Ultra-Low Temp. Scanning Tunneling Microscopy (STM) lab:   A scanning tunneling microscope (STM) is a powerful tool to image and manipulate electronic materials, molecules and atoms with atomic precision. An atomically sharp tip scans a sample and can ‘feel’ atoms on the surface based on the principle of quantum tunneling. Moreover, the tip can move individual atoms around. This not only provides insight into novel electronic materials such as superconductors, but also allows to change their properties in a controlled way. In the NIST-STM lab, exceptional resolutions are achieved at an ultra-low temperature of 10 mK and high magnetic fields of 15 T.

Quantum Simulations with Ultracold Atoms:  We study various quantum phenomena using Rb87 Bose-Einstein condensates. Bose-Einstein condensates are one of the few macroscopic manifestations of quantum phenomena and offer a rich medium for quantum simulations to test questions of fundamental physics that are not easy to treat analytically. Currently we are studying the effects of repeated weak measurements on the condensates both theoretically and experimentally. During this tour we will talk about how Bose-Einstein condensates are realized in the lab and offer insights into the various experimental techniques we employ.

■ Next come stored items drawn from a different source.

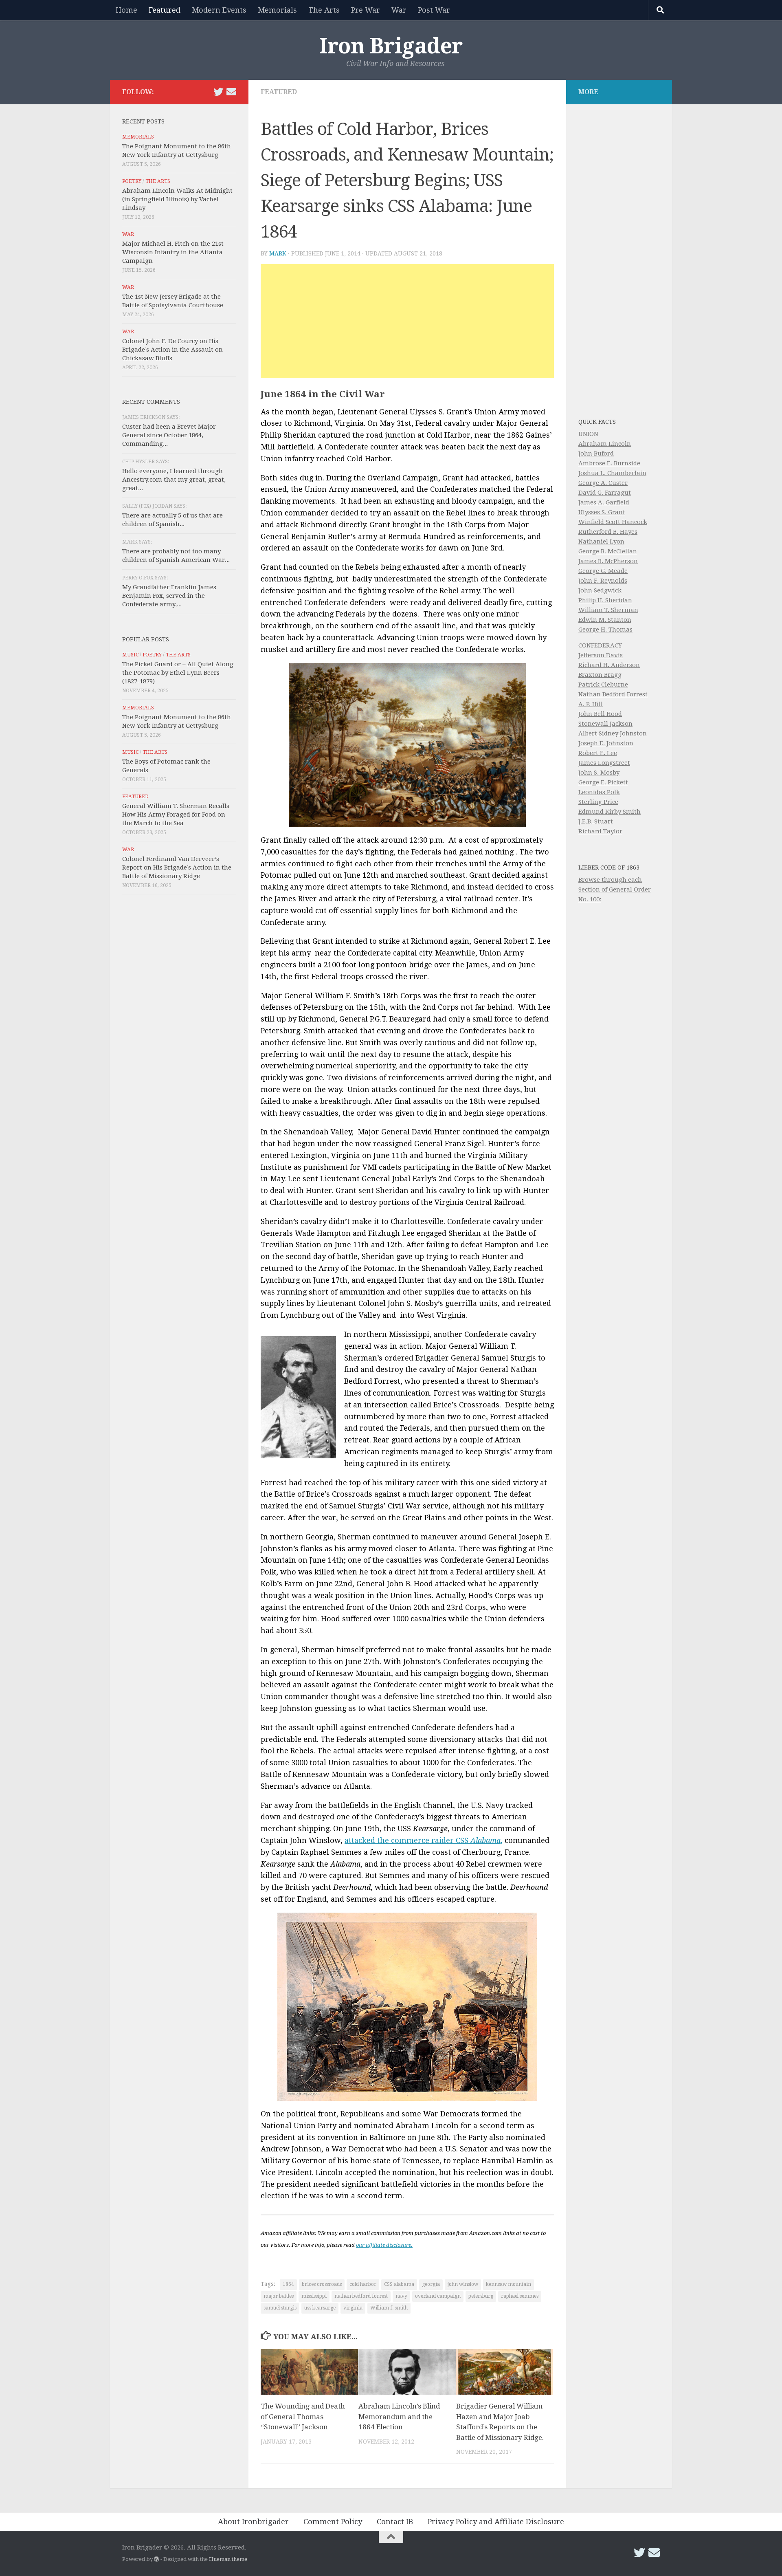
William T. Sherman (608, 610)
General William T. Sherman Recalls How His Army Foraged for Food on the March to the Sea (175, 814)
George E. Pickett (603, 782)
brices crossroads (322, 2284)
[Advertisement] (407, 321)
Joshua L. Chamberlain (612, 473)
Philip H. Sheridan (605, 600)
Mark (277, 253)
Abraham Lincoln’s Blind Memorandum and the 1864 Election (399, 2416)
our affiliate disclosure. (384, 2245)
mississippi (314, 2296)
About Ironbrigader (253, 2521)
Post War (434, 10)
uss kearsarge (320, 2308)
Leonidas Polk (599, 792)
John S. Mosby (598, 772)
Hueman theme (228, 2559)
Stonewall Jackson (605, 723)
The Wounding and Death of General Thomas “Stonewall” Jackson (303, 2416)
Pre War (365, 10)
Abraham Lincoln (604, 443)
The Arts (324, 10)
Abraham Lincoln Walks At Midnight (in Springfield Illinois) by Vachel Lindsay (177, 199)
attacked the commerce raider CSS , (424, 1840)
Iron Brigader (391, 46)
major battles (279, 2296)
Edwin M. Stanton (604, 619)
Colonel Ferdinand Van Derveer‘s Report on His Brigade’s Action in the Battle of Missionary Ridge (176, 867)
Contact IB (395, 2521)
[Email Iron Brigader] (231, 92)
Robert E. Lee (597, 753)
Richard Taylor (600, 831)
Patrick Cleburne (603, 684)
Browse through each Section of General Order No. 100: (614, 889)
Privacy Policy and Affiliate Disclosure (496, 2521)
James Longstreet (604, 762)
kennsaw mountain (508, 2284)
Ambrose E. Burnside (609, 463)
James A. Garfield (603, 502)
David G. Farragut (604, 492)
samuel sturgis (280, 2308)
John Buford (596, 453)
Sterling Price (598, 802)
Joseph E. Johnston (605, 743)
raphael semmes (519, 2296)
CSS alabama (399, 2284)
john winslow (463, 2284)
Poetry (131, 181)
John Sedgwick (600, 590)
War (398, 10)
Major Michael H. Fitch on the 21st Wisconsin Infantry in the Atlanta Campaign (173, 252)
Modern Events (219, 10)
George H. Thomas (605, 629)
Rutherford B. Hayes (607, 531)
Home (126, 10)
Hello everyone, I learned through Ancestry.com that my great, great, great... (174, 479)
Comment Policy (332, 2521)
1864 (288, 2284)
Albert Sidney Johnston (612, 733)
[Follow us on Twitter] (218, 92)
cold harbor (362, 2284)
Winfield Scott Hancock (612, 522)
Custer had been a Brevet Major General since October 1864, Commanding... (169, 435)
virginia (352, 2308)
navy (401, 2296)
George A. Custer (603, 483)
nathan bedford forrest (361, 2296)
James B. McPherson (608, 561)
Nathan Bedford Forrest (613, 694)
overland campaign (438, 2296)
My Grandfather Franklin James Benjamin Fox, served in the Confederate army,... (169, 595)
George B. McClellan (607, 551)
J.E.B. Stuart (595, 821)
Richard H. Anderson (609, 665)
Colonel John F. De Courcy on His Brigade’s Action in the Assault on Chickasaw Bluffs (172, 349)
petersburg (480, 2296)
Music (130, 655)
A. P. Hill (590, 704)
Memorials (277, 10)
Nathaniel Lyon (601, 541)
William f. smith (389, 2308)
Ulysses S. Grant (601, 512)
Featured (164, 10)
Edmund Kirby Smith (609, 811)
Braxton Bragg (600, 674)
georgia (431, 2284)
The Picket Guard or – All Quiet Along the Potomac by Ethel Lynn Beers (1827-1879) (177, 673)
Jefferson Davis (600, 655)
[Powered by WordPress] (156, 2559)
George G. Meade (603, 571)
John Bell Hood (600, 714)
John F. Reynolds (602, 580)
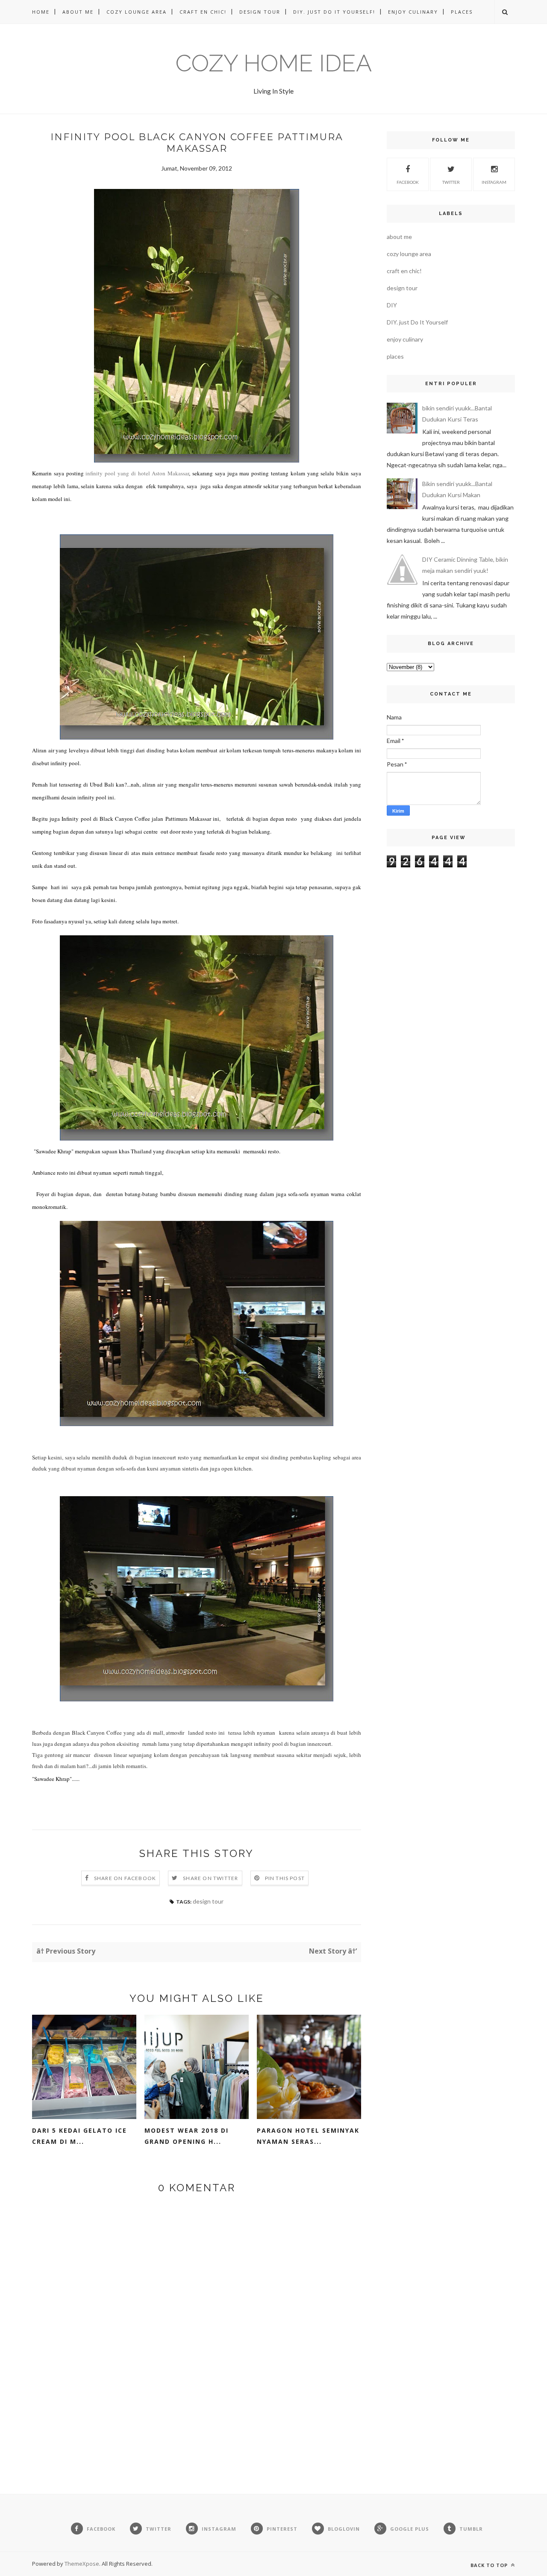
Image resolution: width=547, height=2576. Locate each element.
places (395, 356)
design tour (208, 1901)
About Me (78, 12)
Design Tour (259, 12)
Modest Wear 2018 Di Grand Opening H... (186, 2136)
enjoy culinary (405, 339)
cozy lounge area (409, 253)
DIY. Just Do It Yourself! (334, 12)
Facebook (408, 182)
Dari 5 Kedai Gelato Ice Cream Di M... (79, 2136)
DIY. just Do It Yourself (417, 322)
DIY (392, 305)
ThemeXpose (82, 2563)
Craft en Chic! (202, 12)
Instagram (494, 182)
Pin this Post (285, 1878)
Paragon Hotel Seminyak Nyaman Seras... (308, 2136)
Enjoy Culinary (413, 12)
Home (41, 12)
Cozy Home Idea (274, 63)
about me (399, 236)
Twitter (451, 182)
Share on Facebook (125, 1878)
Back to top (490, 2565)
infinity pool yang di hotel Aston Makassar (137, 473)
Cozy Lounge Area (136, 12)
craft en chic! (404, 270)
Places (462, 12)
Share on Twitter (210, 1878)
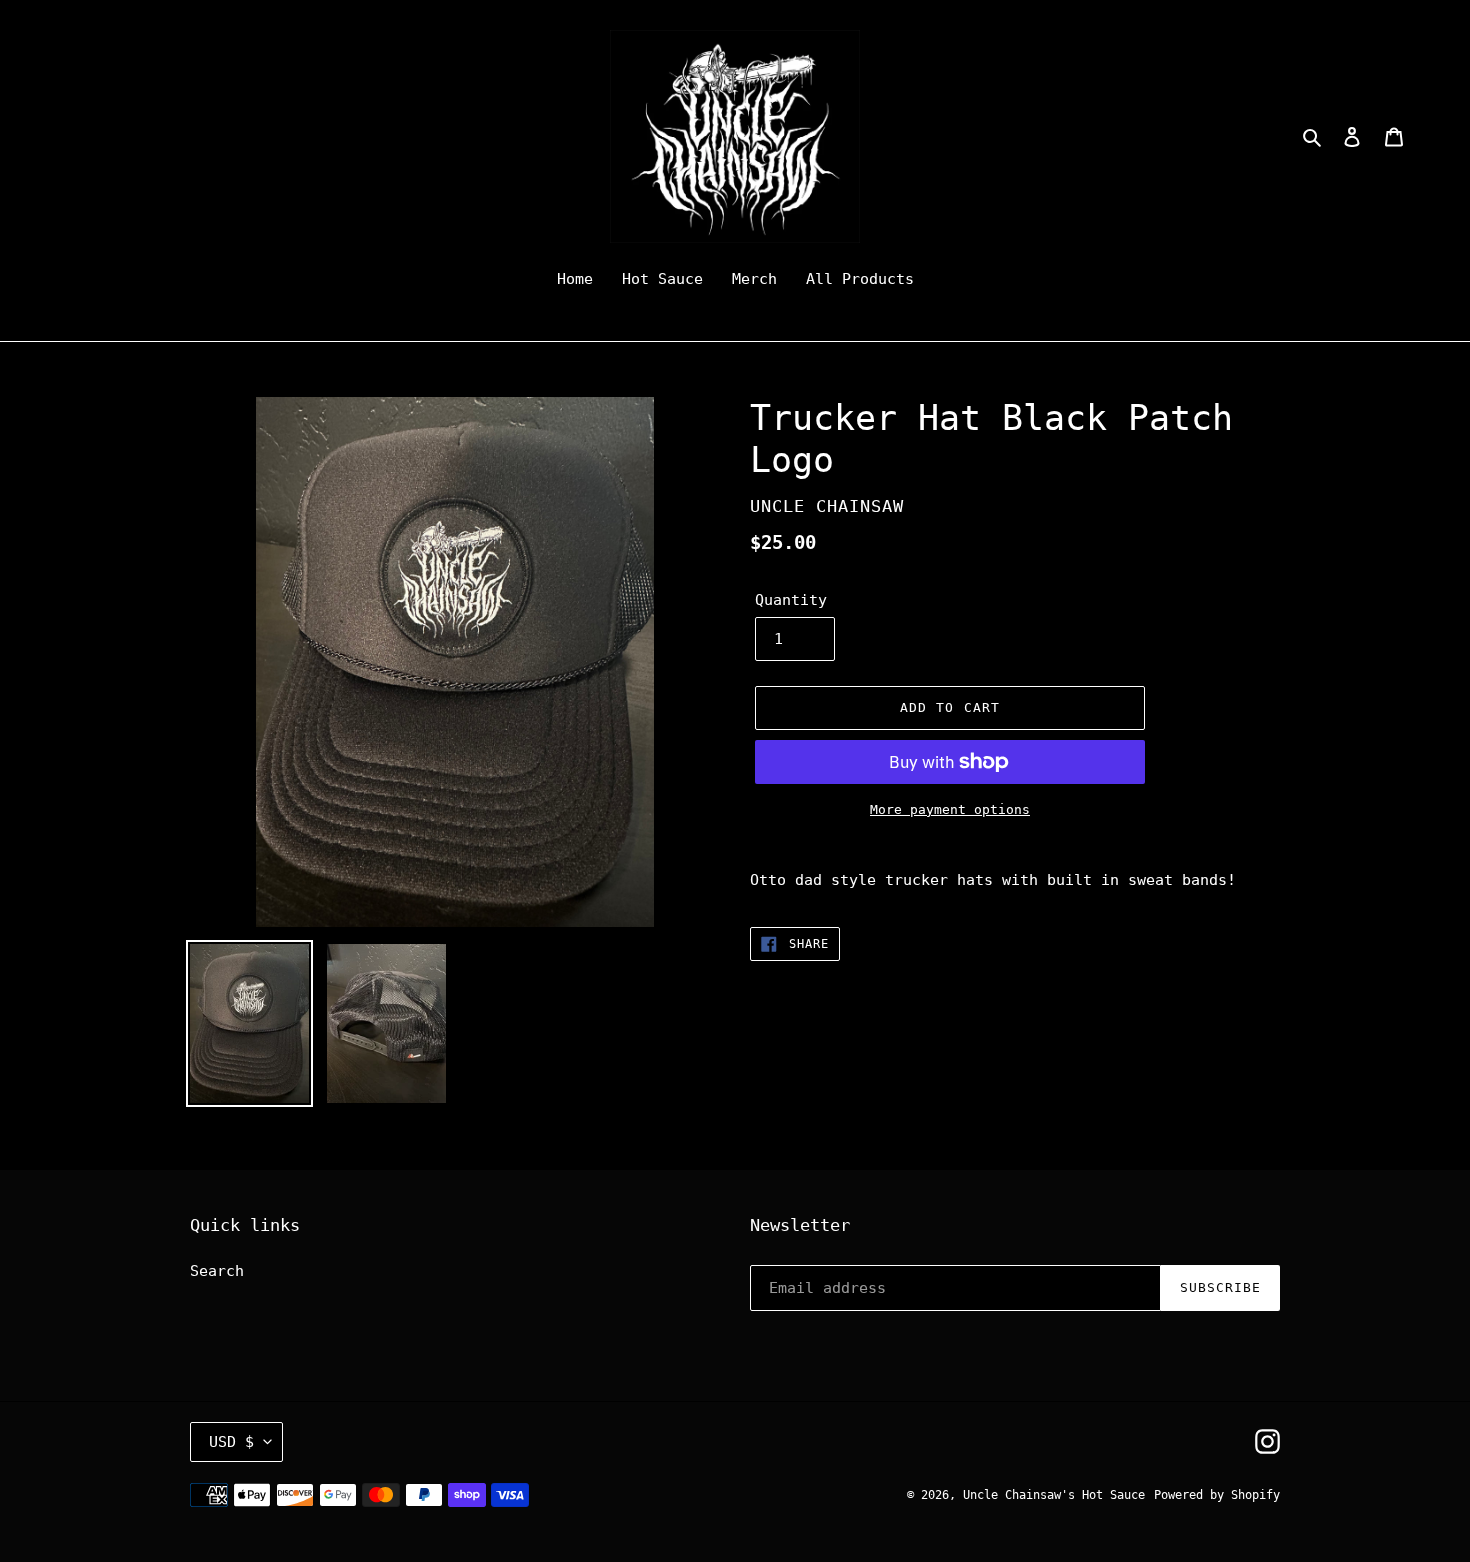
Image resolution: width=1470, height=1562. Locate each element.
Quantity (791, 600)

Optical Spectroscopy of Nanomaterials:  Ever since the discovery of graphene, a single atomic sheet of carbon atoms, was discovered in 2004 using scotch tape (and went on to win the Nobel prize), there has been a plethora of research dedicated to atomically thin materials. In our lab, we combine laser light with magnetic fields, electric fields, and cold temperatures to probe a variety of properties of these materials, including vibrations and magnetism, as well as more exotic phenomena such as charge density waves and spin waves.